Telecom Italia’s (TIM’s) largest shareholder Vivendi slammed a decision by the operator’s board to approve a sale of fixed network assets to KKR for €18.8 billion, vowing to use any legal means possible to challenge the move.

Vivendi has had numerous run-ins with TIM chiefs and other shareholders over the years and claimed the board’s decision to sell fixed spin-off NetCo without a shareholder vote contravenes governance rules.

It also claims requests made through various channels to the board, auditors and the regulator “aimed at protecting all shareholders and preventing such a prejudicial situation, have been completely ignored”.
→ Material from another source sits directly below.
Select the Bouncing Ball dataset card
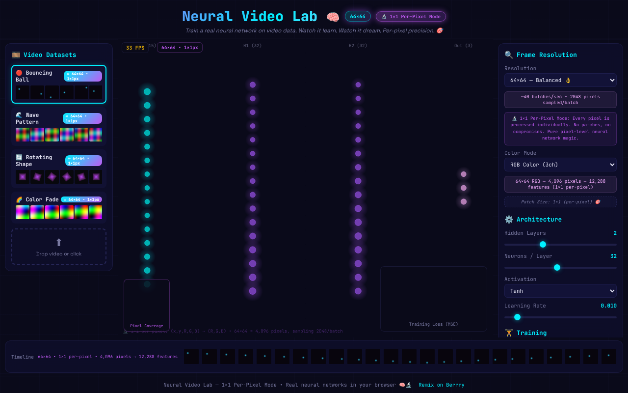Screen dimensions: 628x393 [59, 83]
Vivendi had been widely reported as opposing the sale on terms expected when TIM and KKR entered exclusive negotiations. The French company held a near 24 per cent stake in the Italian operator, based on its latest disclosure in June.

Its objection came swiftly after TIM’s board approved the deal with KKR and provided full details of the offer.
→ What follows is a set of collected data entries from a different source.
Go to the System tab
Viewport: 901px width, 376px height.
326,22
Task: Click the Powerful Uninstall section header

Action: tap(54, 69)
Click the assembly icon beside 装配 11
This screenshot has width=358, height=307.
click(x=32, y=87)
TIM noted the initial €18.8 billion including debt could rise to €22 billion if certain conditions are met. It intends to cut its debt by €14 billion using some of the proceeds.

The deal is expected to close in 2024 subject to regulatory approval.

Alongside the asset sale, TIM noted there is an expected master services agreement set to be signed at closing regulating the terms for services exchanged between the pair.

KKR’s non-binding offer for TIM’s stake in wholesale unit Sparkle, which was negotiated alongside the NetCo deal, was considered unsatisfactory.

TIM CEO Pietro Labriola is set to attempt to negotiate a higher price with the deadline for receiving a final offer revised to 5 December.